Principle. Loops (here using foreach) are not needed when a groupwise calculation can be done under the aegis of by:. That is a powerful construct which Stata programmers need to learn.

Principle. Creating lots of temporary variables, here 6 * 31 * 12 * 3 = 6696 of them, is going to slow things down and use more memory than is needed. Each time you execute tempvar and follow with generate commands, there are three more temporary variables, all the size of a column in a dataset (that's what a variable is in Stata), but once they are used they are just left in memory and never looked at again. It's a subtlety with temporary variables that a tempvar assigns a new name every time, but it should be clear that generate creates a new variable every time; generate will never overwrite an existing variable. The temporary variables would all be dropped at the end of a program, but by the end of that program, you are holding a lot of stuff unnecessarily, possibly the size of the dataset multiplied by about one thousand. If that temporarily expanded dataset could not all fit in memory, you flip Stata into a crawl.

Principle. Using if obliges Stata to check each observation in turn; in this case most are irrelevant to the particular intersection of loops being executed and you make Stata check almost all of the data set (a fraction of 2231/2232, almost 1) irrelevantly while doing each particular calculation for 1/2232 of the dataset. If you have more years, or more portfolios, the fraction looked at irrelevantly is even higher.

In essence, Stata will obey your instructions (and not try any kind of optimization -- your code is interpreted utterly literally) but by: would give the cross-combinations much more rapidly.

Note. I don't know how big or how close to zero these numbers will get, so I gave you a double. For all I know, a float would work fine for you.

Comment.

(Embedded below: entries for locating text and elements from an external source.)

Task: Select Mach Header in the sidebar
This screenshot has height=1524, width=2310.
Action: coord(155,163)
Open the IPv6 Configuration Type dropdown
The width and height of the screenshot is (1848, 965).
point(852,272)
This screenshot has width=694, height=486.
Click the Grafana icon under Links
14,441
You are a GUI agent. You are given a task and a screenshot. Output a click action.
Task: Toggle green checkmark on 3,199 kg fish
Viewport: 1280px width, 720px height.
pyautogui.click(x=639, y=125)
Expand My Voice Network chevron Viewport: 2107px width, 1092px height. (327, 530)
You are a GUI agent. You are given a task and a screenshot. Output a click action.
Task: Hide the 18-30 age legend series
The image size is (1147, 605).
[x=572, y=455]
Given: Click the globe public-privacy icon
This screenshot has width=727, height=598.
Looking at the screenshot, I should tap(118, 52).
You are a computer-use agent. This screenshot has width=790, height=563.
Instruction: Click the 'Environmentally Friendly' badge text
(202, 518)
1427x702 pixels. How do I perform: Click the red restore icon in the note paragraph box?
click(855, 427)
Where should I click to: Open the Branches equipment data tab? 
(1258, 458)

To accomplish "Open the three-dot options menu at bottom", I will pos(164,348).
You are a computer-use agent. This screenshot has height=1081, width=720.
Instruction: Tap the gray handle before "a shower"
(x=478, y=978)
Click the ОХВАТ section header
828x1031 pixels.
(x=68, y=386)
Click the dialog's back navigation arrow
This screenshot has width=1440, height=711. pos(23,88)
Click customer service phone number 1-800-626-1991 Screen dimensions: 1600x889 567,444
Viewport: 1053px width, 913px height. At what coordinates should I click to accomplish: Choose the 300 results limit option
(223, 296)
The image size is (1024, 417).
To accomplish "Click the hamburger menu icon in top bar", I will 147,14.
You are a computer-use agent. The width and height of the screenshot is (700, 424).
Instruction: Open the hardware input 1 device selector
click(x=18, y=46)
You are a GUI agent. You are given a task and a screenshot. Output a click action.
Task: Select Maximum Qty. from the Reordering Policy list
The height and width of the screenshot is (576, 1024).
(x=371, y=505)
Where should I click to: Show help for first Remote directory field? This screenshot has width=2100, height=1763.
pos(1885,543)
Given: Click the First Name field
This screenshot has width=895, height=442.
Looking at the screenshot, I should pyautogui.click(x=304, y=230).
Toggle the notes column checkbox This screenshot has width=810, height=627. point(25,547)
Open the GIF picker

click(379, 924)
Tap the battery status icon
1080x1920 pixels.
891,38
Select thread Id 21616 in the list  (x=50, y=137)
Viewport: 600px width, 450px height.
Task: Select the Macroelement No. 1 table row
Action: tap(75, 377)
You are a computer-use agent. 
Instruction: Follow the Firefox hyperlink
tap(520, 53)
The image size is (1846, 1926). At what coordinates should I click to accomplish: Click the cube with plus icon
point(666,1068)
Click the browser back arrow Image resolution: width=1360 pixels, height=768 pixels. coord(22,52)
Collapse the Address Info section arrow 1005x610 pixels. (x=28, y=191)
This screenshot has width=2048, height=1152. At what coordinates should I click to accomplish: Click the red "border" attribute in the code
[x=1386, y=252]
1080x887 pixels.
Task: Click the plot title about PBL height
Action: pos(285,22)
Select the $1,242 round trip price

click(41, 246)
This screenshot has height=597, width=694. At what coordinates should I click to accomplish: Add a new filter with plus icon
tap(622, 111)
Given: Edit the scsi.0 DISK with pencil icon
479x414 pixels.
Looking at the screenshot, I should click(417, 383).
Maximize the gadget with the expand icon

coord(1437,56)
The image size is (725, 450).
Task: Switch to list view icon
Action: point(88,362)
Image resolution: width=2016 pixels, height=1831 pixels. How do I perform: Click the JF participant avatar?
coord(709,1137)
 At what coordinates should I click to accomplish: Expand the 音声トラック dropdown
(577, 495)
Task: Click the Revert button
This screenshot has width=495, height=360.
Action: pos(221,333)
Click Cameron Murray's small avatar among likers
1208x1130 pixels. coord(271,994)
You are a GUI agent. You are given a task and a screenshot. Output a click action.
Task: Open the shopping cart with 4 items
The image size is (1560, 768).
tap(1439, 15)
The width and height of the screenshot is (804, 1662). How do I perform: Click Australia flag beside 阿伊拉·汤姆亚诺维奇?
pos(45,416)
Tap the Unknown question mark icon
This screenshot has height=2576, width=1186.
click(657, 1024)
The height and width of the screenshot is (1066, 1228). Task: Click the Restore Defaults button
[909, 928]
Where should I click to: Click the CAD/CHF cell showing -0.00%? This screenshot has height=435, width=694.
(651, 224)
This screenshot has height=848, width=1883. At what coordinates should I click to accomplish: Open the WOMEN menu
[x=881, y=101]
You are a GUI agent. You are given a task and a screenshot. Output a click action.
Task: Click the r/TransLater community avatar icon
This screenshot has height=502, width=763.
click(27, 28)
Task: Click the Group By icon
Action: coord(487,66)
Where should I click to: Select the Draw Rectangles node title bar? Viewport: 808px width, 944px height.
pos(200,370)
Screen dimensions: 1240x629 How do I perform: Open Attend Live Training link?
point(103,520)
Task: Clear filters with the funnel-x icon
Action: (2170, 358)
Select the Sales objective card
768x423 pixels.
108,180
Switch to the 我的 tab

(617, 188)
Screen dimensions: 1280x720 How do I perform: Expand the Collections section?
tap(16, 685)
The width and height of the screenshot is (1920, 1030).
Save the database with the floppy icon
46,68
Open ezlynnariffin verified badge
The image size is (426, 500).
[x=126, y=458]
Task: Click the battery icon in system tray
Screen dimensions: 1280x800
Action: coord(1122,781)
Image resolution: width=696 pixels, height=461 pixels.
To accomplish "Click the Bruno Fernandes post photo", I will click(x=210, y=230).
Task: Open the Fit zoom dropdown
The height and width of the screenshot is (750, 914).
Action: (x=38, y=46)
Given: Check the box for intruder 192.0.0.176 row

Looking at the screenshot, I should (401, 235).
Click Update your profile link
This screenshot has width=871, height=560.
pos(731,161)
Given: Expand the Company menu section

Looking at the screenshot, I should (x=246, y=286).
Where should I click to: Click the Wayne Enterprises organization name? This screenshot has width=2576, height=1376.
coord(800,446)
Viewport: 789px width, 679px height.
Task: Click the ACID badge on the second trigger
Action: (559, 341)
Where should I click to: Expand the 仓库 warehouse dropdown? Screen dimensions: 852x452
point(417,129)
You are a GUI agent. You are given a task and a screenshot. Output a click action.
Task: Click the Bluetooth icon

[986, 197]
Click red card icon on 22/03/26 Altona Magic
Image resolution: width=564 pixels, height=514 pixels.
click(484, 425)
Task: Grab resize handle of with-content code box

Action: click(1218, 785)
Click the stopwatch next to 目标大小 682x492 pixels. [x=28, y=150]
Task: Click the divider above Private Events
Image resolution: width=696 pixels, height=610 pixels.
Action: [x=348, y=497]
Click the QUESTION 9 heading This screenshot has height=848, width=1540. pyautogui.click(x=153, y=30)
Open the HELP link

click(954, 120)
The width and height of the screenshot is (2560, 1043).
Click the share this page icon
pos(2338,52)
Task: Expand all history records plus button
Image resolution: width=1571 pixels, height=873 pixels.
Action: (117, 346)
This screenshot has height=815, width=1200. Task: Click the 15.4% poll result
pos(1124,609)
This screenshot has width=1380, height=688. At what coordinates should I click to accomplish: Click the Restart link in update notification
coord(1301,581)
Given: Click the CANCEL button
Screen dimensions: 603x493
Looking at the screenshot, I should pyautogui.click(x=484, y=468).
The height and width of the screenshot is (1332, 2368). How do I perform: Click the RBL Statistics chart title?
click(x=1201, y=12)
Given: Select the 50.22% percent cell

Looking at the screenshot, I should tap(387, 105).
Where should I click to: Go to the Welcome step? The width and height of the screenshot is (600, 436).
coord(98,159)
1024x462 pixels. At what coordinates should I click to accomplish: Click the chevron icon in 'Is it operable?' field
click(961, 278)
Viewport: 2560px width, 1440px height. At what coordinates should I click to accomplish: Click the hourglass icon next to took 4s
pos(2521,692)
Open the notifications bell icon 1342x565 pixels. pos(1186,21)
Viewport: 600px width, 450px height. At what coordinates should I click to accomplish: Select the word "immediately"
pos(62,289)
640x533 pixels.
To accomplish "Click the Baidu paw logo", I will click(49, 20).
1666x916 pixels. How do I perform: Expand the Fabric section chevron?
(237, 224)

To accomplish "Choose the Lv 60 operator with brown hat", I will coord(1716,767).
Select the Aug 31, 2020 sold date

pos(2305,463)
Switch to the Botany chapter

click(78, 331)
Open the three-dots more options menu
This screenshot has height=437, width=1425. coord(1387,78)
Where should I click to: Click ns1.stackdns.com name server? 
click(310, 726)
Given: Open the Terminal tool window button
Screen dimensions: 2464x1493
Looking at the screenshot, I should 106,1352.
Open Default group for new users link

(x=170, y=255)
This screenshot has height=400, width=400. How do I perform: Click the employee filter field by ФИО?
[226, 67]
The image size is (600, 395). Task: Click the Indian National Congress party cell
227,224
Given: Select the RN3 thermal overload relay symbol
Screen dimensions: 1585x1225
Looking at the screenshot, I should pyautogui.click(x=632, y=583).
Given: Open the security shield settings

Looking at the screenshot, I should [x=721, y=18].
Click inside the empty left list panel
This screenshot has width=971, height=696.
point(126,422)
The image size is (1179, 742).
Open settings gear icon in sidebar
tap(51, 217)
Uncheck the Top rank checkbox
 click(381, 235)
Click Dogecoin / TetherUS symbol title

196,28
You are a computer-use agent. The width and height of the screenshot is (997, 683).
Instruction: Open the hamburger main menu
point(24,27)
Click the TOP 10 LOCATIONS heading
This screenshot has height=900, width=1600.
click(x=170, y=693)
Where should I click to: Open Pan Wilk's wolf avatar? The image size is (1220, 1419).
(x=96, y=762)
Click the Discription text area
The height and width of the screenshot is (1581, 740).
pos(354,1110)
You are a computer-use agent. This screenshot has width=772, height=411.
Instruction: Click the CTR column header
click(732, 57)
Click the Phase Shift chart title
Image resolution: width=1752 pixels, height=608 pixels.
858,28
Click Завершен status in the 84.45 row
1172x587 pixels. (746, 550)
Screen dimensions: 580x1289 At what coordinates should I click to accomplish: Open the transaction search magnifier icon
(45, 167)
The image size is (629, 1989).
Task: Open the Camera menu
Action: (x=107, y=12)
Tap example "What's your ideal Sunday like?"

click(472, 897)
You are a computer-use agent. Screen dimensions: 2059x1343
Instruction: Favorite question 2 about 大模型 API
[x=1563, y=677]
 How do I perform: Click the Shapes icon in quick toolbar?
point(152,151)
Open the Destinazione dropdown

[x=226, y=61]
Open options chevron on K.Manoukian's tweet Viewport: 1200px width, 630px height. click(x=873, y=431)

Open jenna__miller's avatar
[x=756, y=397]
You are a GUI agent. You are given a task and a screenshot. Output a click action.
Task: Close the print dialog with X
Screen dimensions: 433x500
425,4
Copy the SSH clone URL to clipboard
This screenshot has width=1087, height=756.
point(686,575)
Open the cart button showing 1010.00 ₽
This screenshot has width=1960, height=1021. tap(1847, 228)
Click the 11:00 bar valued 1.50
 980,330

I guess you are being influenced by coding experience in other languages where creating variables means something akin to x = 42 to hold a constant. You could do that in Stata too, with scalars or local or global macros, not to mention Mata. Remember that a new variable in Stata is an entire new column in the dataset, regardless of whether it is holding a constant or different values in each observation. You will get what you ask for, but it is more like getting an array every time. Again, it seems that you want as an end result just one new variable, and you do not in fact need to create any others temporarily at all.